The Pareto principle (also known as the 80/20 rule) states that, for many events, roughly 80% of the effects come from 20% of the causes, and can be seen in almost all facets of society.
In the business world for example, I’d guess that 80% of your customers probably come from only 20% of your market area, or 20% of your employees are responsible for 80% of the work. (Yes, I know as an owner, you probably account for 60% of the work just by yourself!)
Here, at Party Center Software, we like to use the 80/20 rule in a slightly different way when focusing on business improvement.
Improve Your Business Using the 80/20 Rule
In an effort to sustain and continually grow business, our goal is to have 80% of our employees' work time dictated to them, and to have 20% selected by the employee. Our staff gets to choose the task or activity that brings the best value to not only PCS, but also to the customer.
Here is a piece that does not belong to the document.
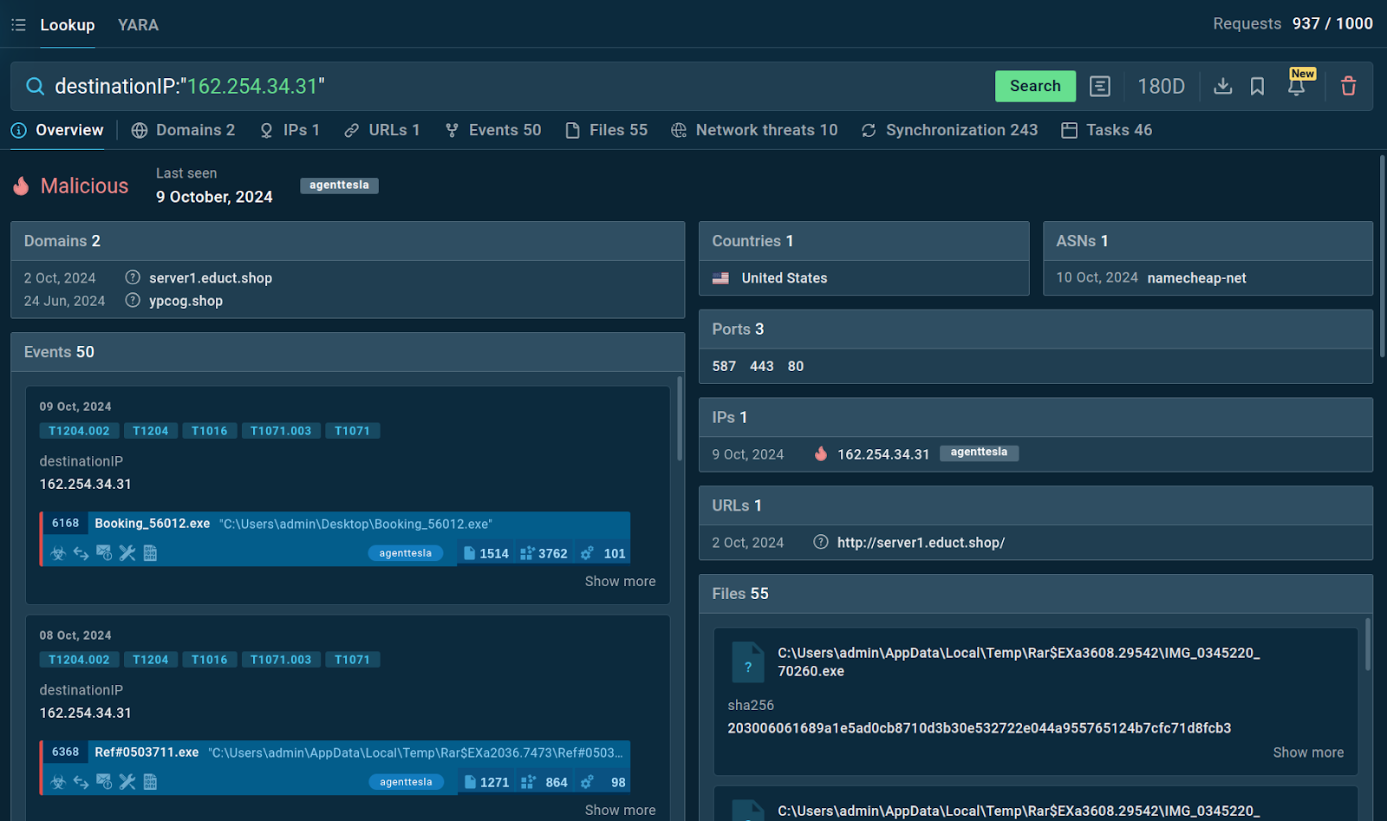Click the biohazard icon under Booking_56012.exe

click(x=58, y=553)
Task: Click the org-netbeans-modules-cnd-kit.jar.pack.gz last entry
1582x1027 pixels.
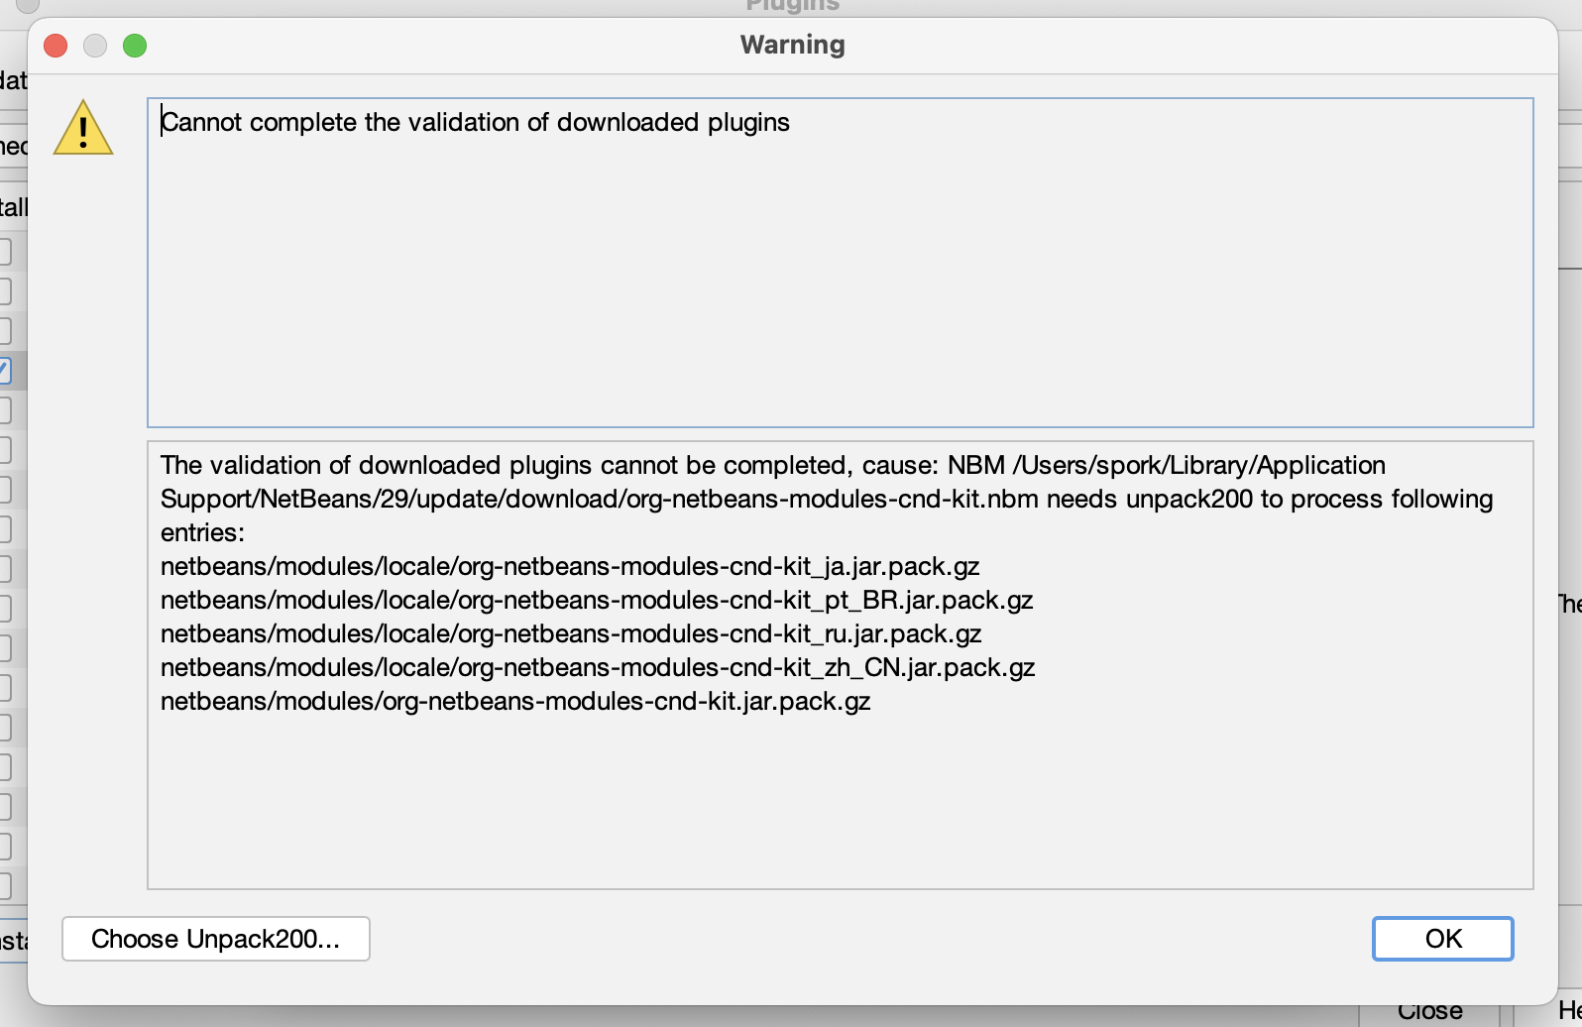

Imagine if you give your employees the opportunity to choose one task a week that took a few hours. They have the ability to choose it based on what they know is needed to be done, and what they feel would bring the greatest value to the company or customer.
Chances are, the task they choose will be wildly different than the one you would have selected as the boss. But does that make their choice less correct or less valuable?
Of course, they may sometimes choose tasks that aren't in their (or the customers') best interest, or ones that fall apart, but this is all a part of learning. Over time, your staff will begin to realize which tasks bring the most value and are the most realistic to complete in the time frame given.
Taking Ownership: A Sign of Business Improvement
Have you ever overheard an employee talking to a friend—or even a customer—as if they owned the business, or as if they were a critical component to that business?
I've heard many FEC employees say "our business" or "our location is the best." When I hear phrases like that, I can't help but feel immense pride. They have gone beyond just working a job and are now seeing that, no matter what role they have, they are critical to the success of the business.
As business owners, we're always trying to improve "our" business.
What if we flipped it around?
What if we guided our staff and helped our employees feel like it was their business and we pushed them to decide which tasks would be most beneficial to work on to improve the business?
Business Improvement Challenge
This next month, I'd like to challenge you to employ the 80/20 rule in your business.
Gather a few key staff members, and let them know they will receive a few hours (or whatever time period you think works) to do whatever they think would bring the most value to the customer or company. It may help to brainstorm with them to help get the ideas flowing, but ultimately, let them choose.